YOUR TASK:
The part below that opens with the line containing "This screenshot has width=855, height=500." and closes with the line containing "This screenshot has height=840, width=1125." should be copied exactly, minus any pictures.

Stored items from a collection
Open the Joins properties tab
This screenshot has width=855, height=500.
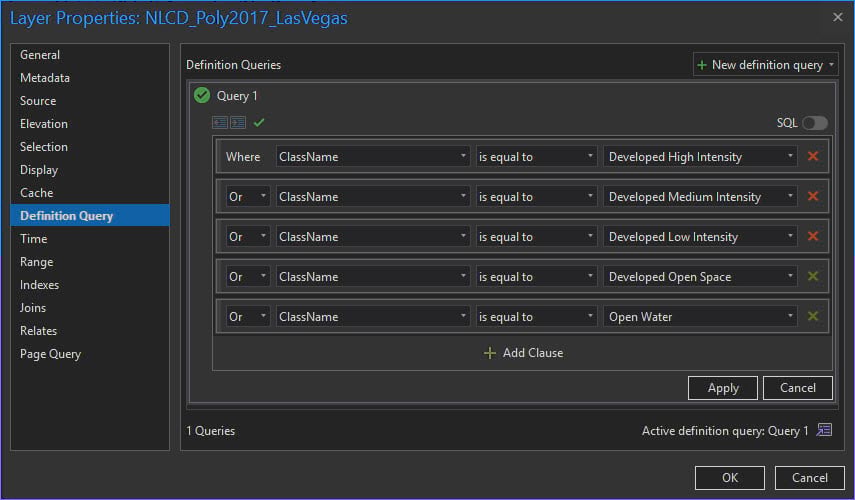click(33, 308)
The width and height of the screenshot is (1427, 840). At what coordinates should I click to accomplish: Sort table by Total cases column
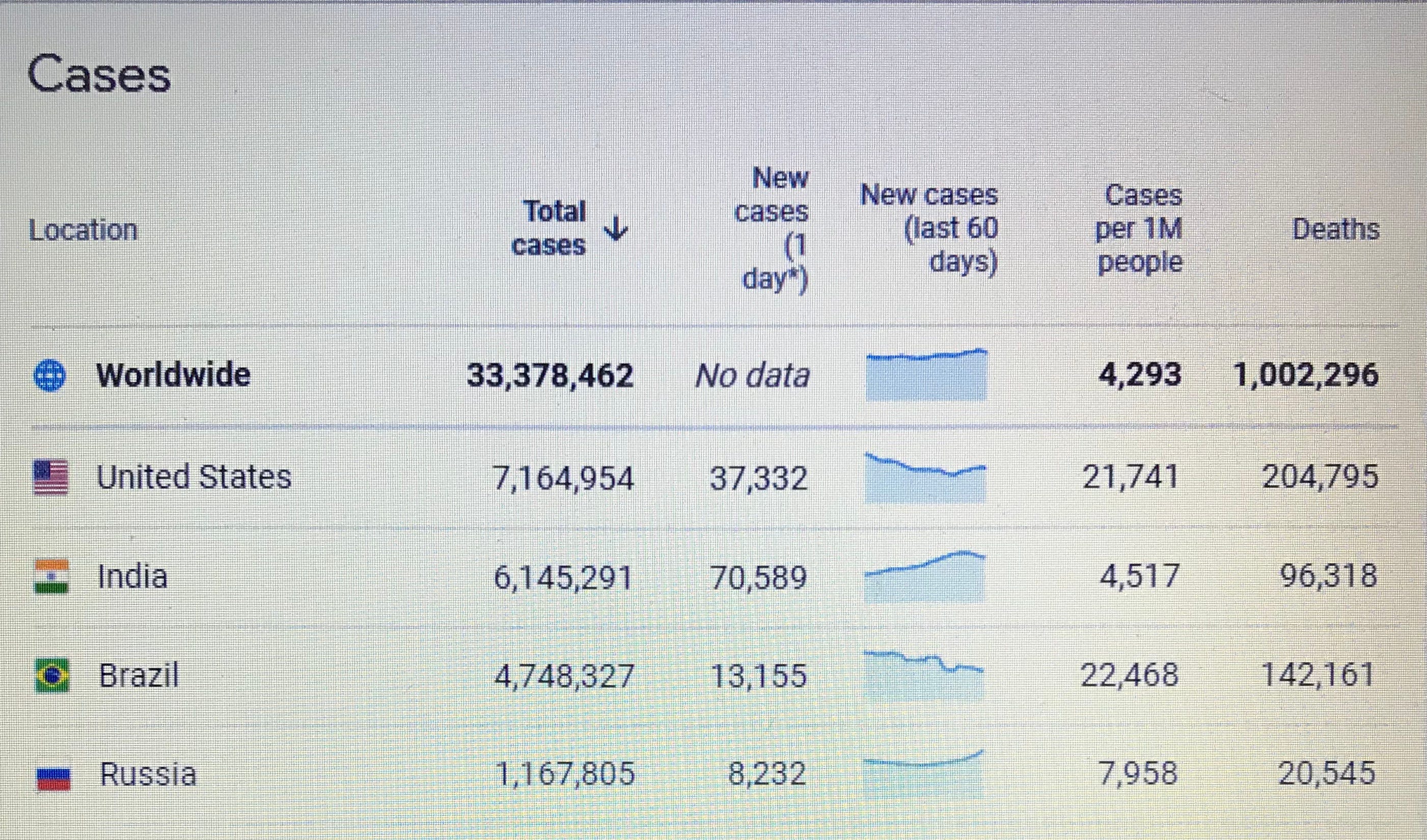click(548, 229)
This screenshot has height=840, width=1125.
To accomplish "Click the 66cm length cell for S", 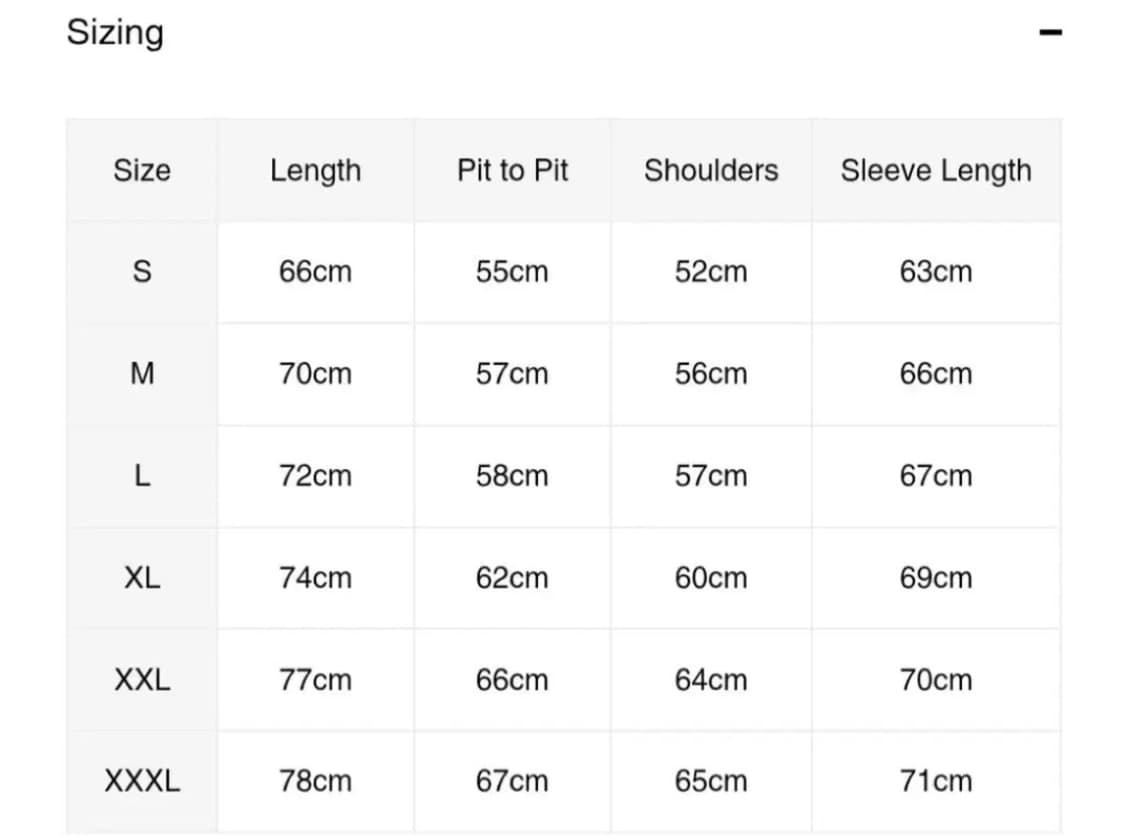I will point(315,272).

RESPONSE TO THIS TASK:
This screenshot has width=855, height=500.
click(33, 308)
The width and height of the screenshot is (1427, 840). At what coordinates should I click to accomplish: Sort table by Total cases column
click(548, 229)
This screenshot has height=840, width=1125.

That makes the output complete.